**Tasks to perform:**
1 > Give the part of the contaminated land passage from the words containing "The Contaminated Land Regime in" through "in particular, landowners." again, replacing "landowners" with "property owners".
2 > Write the next part of the passage on the contaminated land regime, picking up after its last sentence.

**Text segment:**
On 1st April 2000 the legislative regime for remediation of contaminated land (“Contaminated Land Regime”) was brought into force in England. Current predictions from the Scottish Executive are that the Contaminated Land Regime will be brought into force in Scotland on 14th July 2000 but no such predictions are as yet available in relation to Wales.
The relevant legislation was enacted under the Environment Act 1995 but forms a new Part IIA of the Environmental Protection Act 1990. In the almost five years since the enactment of Part IIA a process of consultation on the important supporting statutory guidance and regulations has taken place. Throughout that period environment law practitioners have been developing mechanisms to manage the risks of liability to those connected with potentially contaminated land either as purchasers, sellers, developers or those carrying out works on or with contaminated land.
The Contaminated Land Regime in context
For some time after the enactment of Part IIA there was a tendency to see the Contaminated Land Regime as a black hole of liability for previously unsuspecting persons, in particular, landowners.
However, in order to properly understand the Contaminated Land Regime it is important to see it in its wider context as a further segment in an overall regulatory system covering ground contamination and water pollution. The segment filled by the Contaminated Land Regime is intended to apply to risks from historically contaminated land in the context of the existing use of that land.

**Dataset records:**
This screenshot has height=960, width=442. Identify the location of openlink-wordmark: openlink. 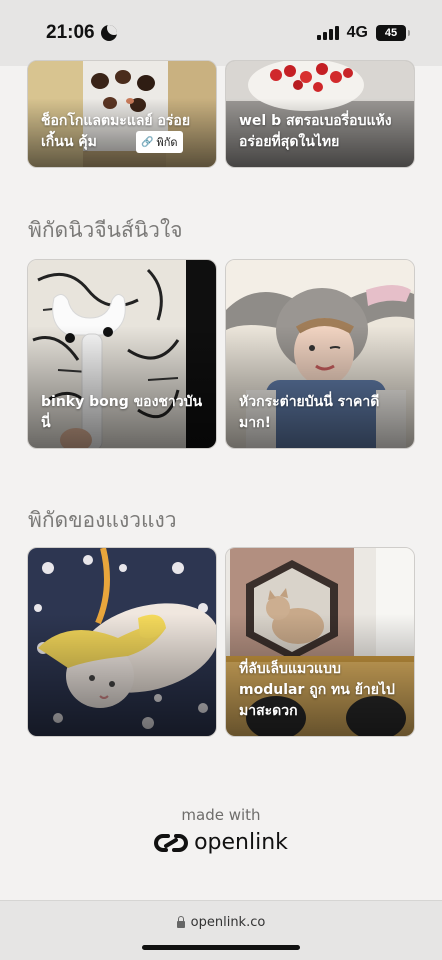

---

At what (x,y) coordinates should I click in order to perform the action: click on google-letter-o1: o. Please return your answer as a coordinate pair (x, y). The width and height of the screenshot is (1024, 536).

**Answers to each task:**
1 >
The Contaminated Land Regime in context
For some time after the enactment of Part IIA there was a tendency to see the Contaminated Land Regime as a black hole of liability for previously unsuspecting persons, in particular, property owners.

2 >
Developing the Contaminated Land Regime has forced the Government and Environment Agency to analyse and seek to clarify how (on paper at least) the different regulatory systems interlink. Developing land which is contaminated for a more sensitive use may result in remediation requirements under the Town and Country Planning regime. Further, the Contaminated Land Regime will not apply to pollution or contamination from industry regulated under Part I of the Environmental Protection Act 1990 (soon to be replaced by the Pollution Prevention and Control Act 1999) to the extent that powers under that regime apply. The Contaminated Land Regime will also not apply to land which is subject to a waste management licence to the extent that the powers under the waste management licencing regime apply. Those responsible for polluting waters will still be open to prosecution under the Water Resources Act 1991 but the dividing line between the Contaminated Land Regime and the Environment Agency’s powers to require water clean-up works under that legislation is only set out in guidance and involves certain distinctions which may be technically difficult to establish.
It is also worth pointing out that the Contaminated Land Regime does not confer rights upon individuals to claim compensation if they suffer loss as a result of ground contamination or water pollution. Those who suffer loss will in most cases, as before, have to base claims in the common law principles in negligence and nuisance.
Contaminated land
Under the Contaminated Land Regime each local authority is required to inspect its area to identify contaminated land. Contaminated land is defined in the legislation as “land which appears ... to be in such a condition by reason of substances in, on or under the land, that:
n significant harm is being caused or there is a significant possibility of such harm being caused; or
n pollution of controlled waters is being, or is likely to be, caused.”
The statutory guidance expands on what type and level of harm is to be considered significant and there are already proposals to amend the second limb of the definition to include an express requirement of “significance”.
Remediation notices
Once land is identified as contaminated the enforcing authority is under a statutory duty to require appropriate “remediation” of that land. “Remediation” in this context may take the form of assessment action, remedial treatment or monitoring. The enforcing authority will serve a remediation notice on the “appropriate person(s)” who will be the person(s) responsible for doing and funding any necessary works. Before a remediation notice is served the enforcing authority must consult the appropriate person and (if different) the owner and/or occupier of the contaminated land. It cannot serve a remediation notice until the expiry of a three month consultation period. This three month consultation period is designed to give the appropriate person an opportunity to reach a binding agreement with the enforcing authority setting out the scope of necessary remediation work, thereby obviating the need for a remediation notice.
Who is the “appropriate person”?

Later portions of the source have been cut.